■ Passage provided
=-=-=-=-=

When a new novel by William Boyd features a male protagonist, my first thought ‘is it another Logan Mountstuart’ with a feeling of anticipation. But Love is Blind is not another version of Any Human Heart. It tells the story of Brodie Moncur, a young Scottish piano tuner who travels Europe as he seeks warmer climes and the love of his life. Boyd is on good form and I raced through Love is Blind, enveloped in Brodie’s end of 19thcentury/early 20thcentury story. Told almost exclusively from Brodie’s viewpoint, plus some of the letters he writes and receives, we see the world and the people he meets through his eyes so, as he falls in with thieves the sense of impending doom increases. He is a likeable, believeable character, son of a fire-and-brimstone alcoholic preacher, living in a time of great change as motor cars appear on the road and the signs of war increase but when consumption kills. The details of Brodie’s piano tuning are fascinating, these skills are the passport to his travels, getting him into and out of trouble, enabling him to earn money wherever he finds himself.
When the story starts in 1894 Brodie is a piano tuner for Channon & Co in Edinburgh. Offered a job at the Channon shop in Paris, he takes the opportunity to escape his oppressive father and so falls in with John Kilbarron, a fading Irish concert pianist who comes to rely on Brodie’s magical skills with his tuning tools. The major difficulties of Brodie’s story are established in Paris. He falls in love with Lika Blum, would-be Russian opera singer, who may or may not be in a relationship with Kilbarron. And he starts to cough up blood.

=-=-=-=-=

■ Aim of the task
Copy the review above word for word, from "When the story" to "cough up blood.".

=-=-=-=-=

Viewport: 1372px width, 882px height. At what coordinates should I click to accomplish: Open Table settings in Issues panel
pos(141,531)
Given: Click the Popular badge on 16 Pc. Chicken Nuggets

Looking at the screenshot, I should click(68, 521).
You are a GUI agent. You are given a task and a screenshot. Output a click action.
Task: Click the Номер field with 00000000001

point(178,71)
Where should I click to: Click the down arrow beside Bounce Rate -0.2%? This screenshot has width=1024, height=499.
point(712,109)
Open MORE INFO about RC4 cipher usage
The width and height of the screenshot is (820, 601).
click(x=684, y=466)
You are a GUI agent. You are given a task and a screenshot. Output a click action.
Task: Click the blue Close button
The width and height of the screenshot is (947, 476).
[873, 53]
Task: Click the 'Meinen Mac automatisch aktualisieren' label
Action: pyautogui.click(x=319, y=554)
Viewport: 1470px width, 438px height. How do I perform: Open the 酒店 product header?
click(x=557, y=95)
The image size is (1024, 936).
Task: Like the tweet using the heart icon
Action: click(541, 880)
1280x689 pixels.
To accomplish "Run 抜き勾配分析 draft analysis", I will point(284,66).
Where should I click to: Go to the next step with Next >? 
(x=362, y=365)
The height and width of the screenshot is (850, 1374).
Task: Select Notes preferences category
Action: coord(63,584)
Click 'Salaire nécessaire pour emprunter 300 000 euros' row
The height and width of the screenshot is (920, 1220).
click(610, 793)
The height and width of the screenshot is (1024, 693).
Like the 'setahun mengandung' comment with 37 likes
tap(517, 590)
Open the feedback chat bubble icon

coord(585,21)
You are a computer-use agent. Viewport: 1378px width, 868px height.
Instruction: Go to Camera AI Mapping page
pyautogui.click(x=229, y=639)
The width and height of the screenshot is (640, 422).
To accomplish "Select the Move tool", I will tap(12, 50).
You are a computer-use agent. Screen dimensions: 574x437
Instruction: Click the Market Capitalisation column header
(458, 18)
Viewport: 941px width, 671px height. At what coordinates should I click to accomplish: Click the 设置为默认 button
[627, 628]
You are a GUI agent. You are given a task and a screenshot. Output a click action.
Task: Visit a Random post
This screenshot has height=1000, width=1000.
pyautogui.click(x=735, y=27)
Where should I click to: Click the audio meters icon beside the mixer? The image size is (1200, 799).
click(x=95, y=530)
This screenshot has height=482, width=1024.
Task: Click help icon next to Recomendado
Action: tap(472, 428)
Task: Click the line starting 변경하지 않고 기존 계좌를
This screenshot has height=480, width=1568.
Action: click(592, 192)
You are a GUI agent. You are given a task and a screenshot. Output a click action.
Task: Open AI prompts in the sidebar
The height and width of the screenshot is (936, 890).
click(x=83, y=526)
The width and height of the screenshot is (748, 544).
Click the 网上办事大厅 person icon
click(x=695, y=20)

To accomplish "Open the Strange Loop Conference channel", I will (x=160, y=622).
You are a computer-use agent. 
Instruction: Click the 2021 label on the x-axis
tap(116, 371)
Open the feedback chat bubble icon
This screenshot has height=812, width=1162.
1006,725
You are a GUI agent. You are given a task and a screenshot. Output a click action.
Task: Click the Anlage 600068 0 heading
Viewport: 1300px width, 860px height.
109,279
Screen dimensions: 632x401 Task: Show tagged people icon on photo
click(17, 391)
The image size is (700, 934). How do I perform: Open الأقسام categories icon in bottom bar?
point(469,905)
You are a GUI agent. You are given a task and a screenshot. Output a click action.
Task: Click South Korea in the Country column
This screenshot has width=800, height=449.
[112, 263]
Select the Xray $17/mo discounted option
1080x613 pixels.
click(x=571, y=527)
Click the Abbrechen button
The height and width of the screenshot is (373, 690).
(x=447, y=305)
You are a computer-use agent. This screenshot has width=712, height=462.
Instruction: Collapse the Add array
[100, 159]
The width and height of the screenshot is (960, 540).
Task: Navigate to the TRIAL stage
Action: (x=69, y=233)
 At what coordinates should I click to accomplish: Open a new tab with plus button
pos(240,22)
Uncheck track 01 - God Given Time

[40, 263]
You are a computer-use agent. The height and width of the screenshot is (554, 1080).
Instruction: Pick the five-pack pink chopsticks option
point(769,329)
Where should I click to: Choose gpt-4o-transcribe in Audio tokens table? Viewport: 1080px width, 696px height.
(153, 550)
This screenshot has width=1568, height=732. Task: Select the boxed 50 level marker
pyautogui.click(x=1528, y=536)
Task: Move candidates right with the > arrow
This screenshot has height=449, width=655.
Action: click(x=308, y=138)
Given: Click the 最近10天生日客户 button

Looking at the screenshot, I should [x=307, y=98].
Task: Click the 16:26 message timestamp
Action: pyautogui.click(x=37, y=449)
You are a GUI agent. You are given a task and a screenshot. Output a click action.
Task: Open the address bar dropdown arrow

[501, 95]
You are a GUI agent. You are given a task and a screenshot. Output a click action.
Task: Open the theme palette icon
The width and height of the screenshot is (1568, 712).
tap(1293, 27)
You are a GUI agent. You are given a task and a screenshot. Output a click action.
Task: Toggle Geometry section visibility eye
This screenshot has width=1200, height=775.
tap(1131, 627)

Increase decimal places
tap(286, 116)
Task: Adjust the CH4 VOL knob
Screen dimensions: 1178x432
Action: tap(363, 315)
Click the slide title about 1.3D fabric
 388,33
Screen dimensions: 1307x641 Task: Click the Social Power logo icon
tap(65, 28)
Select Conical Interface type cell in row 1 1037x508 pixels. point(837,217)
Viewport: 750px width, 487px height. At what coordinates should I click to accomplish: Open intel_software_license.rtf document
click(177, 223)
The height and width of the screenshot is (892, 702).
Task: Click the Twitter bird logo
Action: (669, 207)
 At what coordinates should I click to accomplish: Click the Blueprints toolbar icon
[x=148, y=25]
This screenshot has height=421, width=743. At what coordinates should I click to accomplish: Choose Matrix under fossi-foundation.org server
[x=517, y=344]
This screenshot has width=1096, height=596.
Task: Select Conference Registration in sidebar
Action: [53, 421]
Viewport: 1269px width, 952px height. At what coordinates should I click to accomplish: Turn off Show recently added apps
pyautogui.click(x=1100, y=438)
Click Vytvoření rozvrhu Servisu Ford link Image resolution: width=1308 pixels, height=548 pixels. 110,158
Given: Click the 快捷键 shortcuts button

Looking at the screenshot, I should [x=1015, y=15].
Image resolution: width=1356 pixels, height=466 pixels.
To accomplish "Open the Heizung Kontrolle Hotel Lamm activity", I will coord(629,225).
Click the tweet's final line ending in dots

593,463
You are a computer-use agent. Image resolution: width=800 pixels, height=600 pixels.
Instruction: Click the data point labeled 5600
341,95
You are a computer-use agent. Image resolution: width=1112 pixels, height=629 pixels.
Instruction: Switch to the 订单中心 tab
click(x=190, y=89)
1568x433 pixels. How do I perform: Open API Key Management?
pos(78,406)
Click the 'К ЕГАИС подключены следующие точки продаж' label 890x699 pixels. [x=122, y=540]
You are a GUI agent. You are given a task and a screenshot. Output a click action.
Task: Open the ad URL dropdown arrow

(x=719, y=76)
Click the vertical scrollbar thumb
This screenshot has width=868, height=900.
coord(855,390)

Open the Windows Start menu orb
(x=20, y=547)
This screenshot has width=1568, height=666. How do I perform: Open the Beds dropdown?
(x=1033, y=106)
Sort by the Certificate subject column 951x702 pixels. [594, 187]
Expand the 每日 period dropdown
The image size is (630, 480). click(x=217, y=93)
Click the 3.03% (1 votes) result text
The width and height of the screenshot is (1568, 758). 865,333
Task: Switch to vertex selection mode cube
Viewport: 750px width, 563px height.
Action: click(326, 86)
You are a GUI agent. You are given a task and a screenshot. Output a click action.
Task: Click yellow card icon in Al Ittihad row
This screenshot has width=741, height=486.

=-=-=-=-=

■ Exercise output
When the story starts in 1894 Brodie is a piano tuner for Channon & Co in Edinburgh. Offered a job at the Channon shop in Paris, he takes the opportunity to escape his oppressive father and so falls in with John Kilbarron, a fading Irish concert pianist who comes to rely on Brodie’s magical skills with his tuning tools. The major difficulties of Brodie’s story are established in Paris. He falls in love with Lika Blum, would-be Russian opera singer, who may or may not be in a relationship with Kilbarron. And he starts to cough up blood.